New exploration and access rights have been granted to operators in the Infrastructure Act 2015 and the Government is keen to develop the hydraulic fracturing/unconventional oil and gas market.
It therefore seems highly likely there will be an increase in operators seeking to obtain the necessary rights to install exploration and production related infrastructure (specifically well/drilling sites and equipment, cross country sub-soil pipelines, valves and cathodic protection equipment in addition to fuel storage/processing facilities).

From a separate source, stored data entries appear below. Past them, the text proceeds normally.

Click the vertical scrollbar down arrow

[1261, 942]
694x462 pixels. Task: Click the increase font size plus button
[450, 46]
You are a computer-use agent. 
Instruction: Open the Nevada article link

As a firm, we have a longstanding experience of matters relating to the upstream, midstream and downstream oil and gas sector for clients such as BP, Perenco, National Grid, the British Pipelines Agency and many others. We want to share a short summary of some of the key issues, from the land rights perspective, for those contemplating a project including pipelines.
- Project Timings
- Location (engineering v legal considerations)
- Rights required
- Planning Issues
- Compulsory Powers v agreement
- Protestors / Injunctions
- Development Provisions
- Mining Code
- Crossings / Protective provisions
One of the main challenges for promoters and operators is often project timing and the knock-on effect that will have on budgets (especially if there is delay).
This is usually due to the fact that, unless handled very carefully, timings and progress can still be significantly influenced by third party landowners and occupiers and the level of opposition to the project.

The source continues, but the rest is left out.